Improved alkylation and product stability in phosphotriester formation through quinone methide reactions with dialkyl phosphates.

Investigating reactions of functionalized p-quinone methides continues to advance our design of a reagent being developed for controlled, in situ modification of DNA via phosphodiester alkylation. Previously reported investigations of p-quinone methides derived from catechols allowed for trapping of isolable trialkyl phosphates for characterization and mechanistic information. However, lactone formation with these derivatives required long reaction times, resulting in an unfavorable mixture of trialkyl phosphate and hydrolysis products. To enhance the rate and efficacy of trialkyl phosphate formation and trapping, a phenol derived p-quinone methide has been designed to enforce a conformation favoring lactonization of the dialkyl phosphate alkylated intermediate. The relative rates of phosphodiester alkylation and subsequent trapping of the phosphotriester adduct have been examined by UV and (1)H NMR analysis for p-quinone methide precursor 1 and the corresponding control, 1'. The incorporation of a methyl group at the meta-position of 1 (relative to 1') significantly improves the rate of lactionization to provide a much higher yield of the desired product, lactonized phosphotriester 5. The control reaction with 1' afforded only a minor amount of the corresponding lactonized trialkyl phosphate 5'.

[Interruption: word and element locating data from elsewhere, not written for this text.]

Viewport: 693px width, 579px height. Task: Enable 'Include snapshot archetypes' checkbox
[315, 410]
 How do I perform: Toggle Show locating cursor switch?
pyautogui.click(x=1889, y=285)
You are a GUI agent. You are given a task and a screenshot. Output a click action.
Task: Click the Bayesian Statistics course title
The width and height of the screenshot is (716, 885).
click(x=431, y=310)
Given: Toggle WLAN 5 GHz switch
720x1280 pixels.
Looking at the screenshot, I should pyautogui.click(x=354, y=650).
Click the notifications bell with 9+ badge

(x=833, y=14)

Phosphodiester Alkylation with a Quinone Methide.

Despite the wide array of studies involving DNA alkylation and cleavage with quinone methide generating compounds, there have been no reports on the alkylation of phosphodiesters with quinone methides. We have investigated the reaction of dialkyl phosphates with a p-quinone methide in order to determine the potential for alkylation to produce trialkyphosphates. These studies have revealed that a phosphodiester can be alkylated with a p-quinone methide when promoted by a Brønsted acid. The role of the Brønsted acid is to sufficiently activate the p-quinone methide to allow phosphodiester addition to occur. The alkyl substituents of the phosphodiester have been found to effect the reactivity of the dialkyl phosphate under the reaction conditions examined. Equilibrium conversions up to 83% trialkyl phosphate formation have been achieved.